Jamie Lee Curtis, who won best supporting actress for Every thing In all places (beating out co-star Stephanie Hsu), yelled, “Shut up!” in surprise after her name was called out. She got emotional as she dedicated the win to her parents, movie stars Janet Leigh and Tony Curtis.
“My mother and my father were each nominated for Oscars in several categories,” Curtis said, looking up with tears in her eyes. “I just won an Oscar.”
An enormous night for Team Canada
The massive Canadian Oscar winners included actor Brendan Fraser, director Sarah Polley, prosthetics designer Adrien Morot and documentary filmmaker Daniel Roher.
Fraser’s awards success has been partly driven by his remarkable Hollywood comeback story. The actor, a movie star through the Nineties and early 2000s, has alleged he was sexually assaulted by the previous president of the Hollywood Foreign Press Association in 2003 after which blacklisted from the industry.
It wasn’t until The Whale that Fraser made a high-profile return to filmmaking. During his speech, he thanked director Darren Aronofsky “for throwing me a creative lifeline and hauling me aboard the nice ship The Whale.”
“I began on this business 30 years ago and things didn’t come easy to me,” Fraser told audience. “There was a facility that I didn’t appreciate on the time until it stopped, and I just wish to say thanks for this acknowledgment since it couldn’t be refrained from my solid.”
During her acceptance speech, Polley, who won best adapted screenplay for Women Talking, a screen version of the 2018 novel by Canadian writer Miriam Toews, thanked Toews for writing “a vital novel a couple of radical act of democracy.”
Toronto director Daniel Roher won best documentary film for Navalny and Montreal prosthetics designer Adrien Morot took an Oscar for his work on The Whale.
While Canadian director James Cameron didn’t attend the ceremony — “you already know a show is just too long when even James Cameron cannot sit through it,” Kimmel joked during his monologue — his visual effects team thanked him while accepting the award for Avatar: The Way of Water.
Naatu Naatu in highlight before songwriter’s win
Every awards show must have an iconic dance break, and this yr’s was supplied by RRR, the Telugu-language Indian blockbuster that blew away audiences from around the globe with its massive scope, vibrant design and epic storytelling.
The explosive centrepiece performance of Naatu Naatu, which won the Oscar for best original song and have become a viral hit, was performed on the stage with dancers snapping their suspenders as they executed the movie’s high-concept choreography.

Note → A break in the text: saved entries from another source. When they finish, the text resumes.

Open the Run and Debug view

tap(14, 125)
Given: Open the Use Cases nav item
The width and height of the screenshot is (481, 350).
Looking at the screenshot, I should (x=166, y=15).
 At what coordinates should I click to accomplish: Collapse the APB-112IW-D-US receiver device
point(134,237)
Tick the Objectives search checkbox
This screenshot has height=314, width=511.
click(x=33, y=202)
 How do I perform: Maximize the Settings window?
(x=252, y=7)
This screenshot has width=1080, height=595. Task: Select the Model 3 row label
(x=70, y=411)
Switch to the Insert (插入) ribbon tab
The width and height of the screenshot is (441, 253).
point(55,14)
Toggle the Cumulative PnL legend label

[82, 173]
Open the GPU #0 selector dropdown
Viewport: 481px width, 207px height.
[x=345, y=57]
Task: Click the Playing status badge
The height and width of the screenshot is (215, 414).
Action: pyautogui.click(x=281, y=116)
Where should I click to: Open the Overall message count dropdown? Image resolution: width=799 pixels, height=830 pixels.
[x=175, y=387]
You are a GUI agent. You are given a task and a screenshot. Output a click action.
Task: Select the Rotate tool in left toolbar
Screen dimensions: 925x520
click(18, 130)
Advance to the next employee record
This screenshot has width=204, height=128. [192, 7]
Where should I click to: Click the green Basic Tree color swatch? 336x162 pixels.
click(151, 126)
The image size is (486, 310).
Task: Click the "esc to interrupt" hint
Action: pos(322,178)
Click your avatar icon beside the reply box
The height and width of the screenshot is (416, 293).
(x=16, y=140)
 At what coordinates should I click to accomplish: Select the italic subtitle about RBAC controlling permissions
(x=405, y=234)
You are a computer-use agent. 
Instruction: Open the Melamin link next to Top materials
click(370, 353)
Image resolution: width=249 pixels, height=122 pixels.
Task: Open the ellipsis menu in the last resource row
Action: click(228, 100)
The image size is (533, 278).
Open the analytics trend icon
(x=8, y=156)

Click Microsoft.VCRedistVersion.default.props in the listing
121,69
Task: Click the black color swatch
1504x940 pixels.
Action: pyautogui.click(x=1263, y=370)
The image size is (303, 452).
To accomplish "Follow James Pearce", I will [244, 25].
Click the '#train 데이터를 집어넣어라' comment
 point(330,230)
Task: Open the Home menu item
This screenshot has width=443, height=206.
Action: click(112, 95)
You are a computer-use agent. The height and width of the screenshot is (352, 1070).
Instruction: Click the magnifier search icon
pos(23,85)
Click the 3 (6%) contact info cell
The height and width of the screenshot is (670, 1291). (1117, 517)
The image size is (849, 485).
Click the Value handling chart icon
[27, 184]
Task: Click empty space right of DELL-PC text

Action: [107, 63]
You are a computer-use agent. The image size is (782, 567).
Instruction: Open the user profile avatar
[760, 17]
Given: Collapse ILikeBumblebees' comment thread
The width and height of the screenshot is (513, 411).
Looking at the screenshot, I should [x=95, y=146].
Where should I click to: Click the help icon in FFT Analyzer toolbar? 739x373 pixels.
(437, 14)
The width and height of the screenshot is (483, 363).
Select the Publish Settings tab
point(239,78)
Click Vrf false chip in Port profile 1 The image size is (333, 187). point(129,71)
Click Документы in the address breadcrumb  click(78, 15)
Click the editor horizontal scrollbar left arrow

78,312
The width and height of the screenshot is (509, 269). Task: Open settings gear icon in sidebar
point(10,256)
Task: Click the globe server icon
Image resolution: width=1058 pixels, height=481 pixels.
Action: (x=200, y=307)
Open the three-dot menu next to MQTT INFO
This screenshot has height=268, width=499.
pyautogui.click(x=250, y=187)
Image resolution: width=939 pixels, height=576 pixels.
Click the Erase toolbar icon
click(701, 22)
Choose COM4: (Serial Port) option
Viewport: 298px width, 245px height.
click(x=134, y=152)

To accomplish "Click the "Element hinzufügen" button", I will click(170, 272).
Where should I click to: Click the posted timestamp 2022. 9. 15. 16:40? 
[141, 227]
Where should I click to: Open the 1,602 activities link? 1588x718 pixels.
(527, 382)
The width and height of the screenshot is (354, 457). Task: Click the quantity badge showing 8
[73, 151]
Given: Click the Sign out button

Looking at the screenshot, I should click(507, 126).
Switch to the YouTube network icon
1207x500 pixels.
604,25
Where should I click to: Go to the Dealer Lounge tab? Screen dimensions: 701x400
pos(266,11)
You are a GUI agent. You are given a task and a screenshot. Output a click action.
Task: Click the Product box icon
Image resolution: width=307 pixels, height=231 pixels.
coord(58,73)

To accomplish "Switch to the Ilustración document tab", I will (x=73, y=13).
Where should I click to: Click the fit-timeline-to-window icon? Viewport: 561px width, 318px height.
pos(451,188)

The moment was a refreshing and electrifying taste of South Asian cinema at the Oscars. Not long after, the film won best original song, resulting in certainly one of the night’s most memorable speeches as songwriter M.M. Keeravani sang his acceptance speech to the tune of the Carpenters’ Top of the World: “RRR has to win, pride of each Indian and must put me on the highest of the world.”